How do we have an entire generation of people “woke” to the fact that “what you resist persists,” yet when it comes to politics we do not apply this truth? How have we popularized this quote to quease-inducing ubiquity without applying it where it matters most?
“No problem can be solved from the same level of consciousness that created it.”—Albert Einstein
So how do we escape the binary? How do we move forward?
Consider that the point of the binary divide is to elicit the greatest emotional response from us, which is what is necessary to makes us controllable and predictable. Stop hating. Start understanding. Seek to understand. I know many of us “smart people” do this in a lip-service kind of way. We turn on Fox News or read The Epoch Times or mildly indulge a differently identifying friend or relative on an issue, mainly getting through the exercise by suppressing our feelings or zoning out completely. That’s what would be called “staying in the same level of consciousness that created the problem.” The problem being the illusion of separation. The greater your investment in the illusion, the more intense will be your indignation at having it called that. The stronger your identification with the artificially grafted belief-system, the more you’ll feel attacked by this notion. And that is your sign, as well as your guide, for how to get back to yourself.
Stop going against. Ask yourself what you’re for. The quality of your truth is a reflection of the quality of your questions. Ask better questions. Recognize the difference between a genuine question and a veiled accusation: “What is wrong with these people?” is not a question. “What am I missing here?” is. Listen to the late civil rights icon John Lewis, who asked in this beautiful interview with Krista Tippett’s On Being: “What is America for?” What is it about what you think is or want to be true that is so important to you? What vision are you advocating for? You’ll notice when you start framing your position in terms of positives rather than negatives that we have more in common than what divides us. At heart we are the same. It is always more important for us to be able to love each other than to agree with each other. Direct the outrage at the forces that have managed to dupe us into believing HALF OUR NATION deserves our pity at best, a slow demise at worst.

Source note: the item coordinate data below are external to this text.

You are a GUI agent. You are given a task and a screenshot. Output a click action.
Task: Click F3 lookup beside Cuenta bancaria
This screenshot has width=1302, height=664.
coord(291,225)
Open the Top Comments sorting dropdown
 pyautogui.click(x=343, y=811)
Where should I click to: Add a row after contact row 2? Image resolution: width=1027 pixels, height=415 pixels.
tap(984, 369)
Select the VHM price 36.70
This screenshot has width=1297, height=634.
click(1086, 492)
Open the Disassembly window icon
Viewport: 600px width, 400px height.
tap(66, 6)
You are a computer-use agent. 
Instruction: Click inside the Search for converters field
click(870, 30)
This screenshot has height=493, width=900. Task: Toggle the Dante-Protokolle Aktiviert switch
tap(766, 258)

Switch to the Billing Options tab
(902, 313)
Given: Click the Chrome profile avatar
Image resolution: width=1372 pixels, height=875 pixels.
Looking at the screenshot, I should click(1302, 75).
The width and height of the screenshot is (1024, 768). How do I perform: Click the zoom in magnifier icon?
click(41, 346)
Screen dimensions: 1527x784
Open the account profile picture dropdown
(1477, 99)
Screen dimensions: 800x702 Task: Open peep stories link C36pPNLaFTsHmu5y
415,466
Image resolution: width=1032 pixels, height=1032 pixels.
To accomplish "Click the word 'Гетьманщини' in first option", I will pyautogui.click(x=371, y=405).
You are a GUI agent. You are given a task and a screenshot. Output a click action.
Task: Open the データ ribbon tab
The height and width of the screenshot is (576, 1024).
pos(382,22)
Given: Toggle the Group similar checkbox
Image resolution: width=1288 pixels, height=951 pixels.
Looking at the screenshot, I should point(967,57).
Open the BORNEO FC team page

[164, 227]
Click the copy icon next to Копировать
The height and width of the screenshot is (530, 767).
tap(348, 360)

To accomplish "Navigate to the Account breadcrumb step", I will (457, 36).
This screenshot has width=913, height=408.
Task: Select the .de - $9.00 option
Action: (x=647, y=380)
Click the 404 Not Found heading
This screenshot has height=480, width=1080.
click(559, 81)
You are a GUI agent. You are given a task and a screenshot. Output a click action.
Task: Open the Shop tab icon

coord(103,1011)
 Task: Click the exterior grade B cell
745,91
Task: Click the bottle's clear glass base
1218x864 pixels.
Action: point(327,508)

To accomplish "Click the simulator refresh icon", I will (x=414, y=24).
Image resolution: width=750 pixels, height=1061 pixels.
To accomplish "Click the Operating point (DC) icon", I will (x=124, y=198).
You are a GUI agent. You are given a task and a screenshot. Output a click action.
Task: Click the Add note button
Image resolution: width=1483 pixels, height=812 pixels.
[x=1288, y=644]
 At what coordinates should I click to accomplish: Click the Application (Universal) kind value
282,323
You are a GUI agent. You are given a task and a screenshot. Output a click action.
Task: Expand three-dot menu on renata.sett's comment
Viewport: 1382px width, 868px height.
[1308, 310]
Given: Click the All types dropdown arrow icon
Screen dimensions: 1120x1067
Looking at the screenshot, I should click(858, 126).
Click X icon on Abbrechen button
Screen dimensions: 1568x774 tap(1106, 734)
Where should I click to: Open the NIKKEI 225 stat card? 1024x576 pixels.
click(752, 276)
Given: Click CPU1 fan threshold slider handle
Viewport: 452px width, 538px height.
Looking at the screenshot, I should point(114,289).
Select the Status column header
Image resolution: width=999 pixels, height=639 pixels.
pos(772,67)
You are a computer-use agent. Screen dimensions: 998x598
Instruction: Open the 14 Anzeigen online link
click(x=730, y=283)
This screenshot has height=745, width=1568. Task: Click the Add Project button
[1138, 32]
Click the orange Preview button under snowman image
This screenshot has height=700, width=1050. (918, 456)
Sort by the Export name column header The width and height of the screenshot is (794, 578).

How horribly dehumanizing. How sad that we have let this happen. Stop attacking the ants who look different from us and start looking for the f**** who’s shaking the glass.
Media plays on our emotions because the forces protecting the status quo know that feelings precede reason. We have now been able to prove even “scientifically”—and blessed be the day when we outgrow that straight-jacket of a paradigm—that physiology precedes rationality. If you’ve done any therapeutic healing and self-awareness work at all you’ll know that emotional realities are what give rise to stated opinions. The stated opinions are formulated after the fact, and are an expression of a person’s underlying state of mind, not a description of state of affairs in the “outside” world. Nothing will ever be resolved by re-arranging the external furniture, or by putting a different puppet in a white house, or by a “scientific breakthrough,” or a “wonder drug,” or a “pill” that will make it all go away. Nothing will go away until you face it: at its source; which is always inside you. Inside us. Nothing will get better until we face it there. And heal.